The Macedonians walked out of the NATO summit on Thursday and we can’t say we blame them.

Croatia and Albania were granted membership in the western alliance at a leaders’ meeting in Bucharest, but Macedonia was barred for an absurd reason: Greece doesn’t like its name.

That decision shames Greece and it dishonors NATO, which has far more serious problems and challenges to worry about.

The name “Macedonia,” is shared by the former Yugoslav republic and by northern Greece. From the moment the former-Yugoslav Macedonia declared independence in 1991, the Greeks — reflecting byzantine Balkan politics — vehemently objected to the new state’s use of a name and symbols they regard as theirs.

As a result, the United Nations provisionally designated the country as “the Former Yugoslav Republic of Macedonia” — or, rather uneuphonically: FYROM.

Athens has since normalized relations and many countries, including the United States, have abandoned the clumsy FYROM in favor of Republic of Macedonia, which is what Macedonia calls itself.

A United Nations mediator tried to work out a compromise but in the end, Greece — a NATO member since 1952 — exercised its veto. The alliance operates on consensus.

Tiny Macedonia doesn’t threaten Greece under any name. In fact, bringing it into the NATO fold would enhance regional stability.

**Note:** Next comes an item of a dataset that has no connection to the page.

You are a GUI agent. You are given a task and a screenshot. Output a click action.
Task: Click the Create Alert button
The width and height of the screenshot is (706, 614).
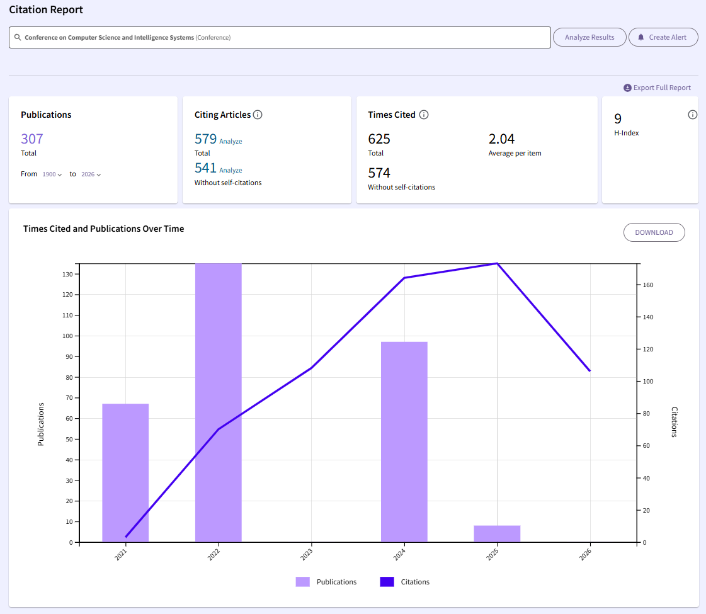(x=663, y=37)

Now, there are concerns Macedonia’s failure to gain alliance membership could fan nationalism and anti-Western sentiment as well as jeopardize its ability to join the European Union.

President Bush and European leaders should have worked harder at finding a solution to this corrosive problem before Greece exercised its veto.

Now they must ratchet up the pressure on Greece to achieve that compromise so that NATO’s insult to Macedonia is reversed as quickly as possible.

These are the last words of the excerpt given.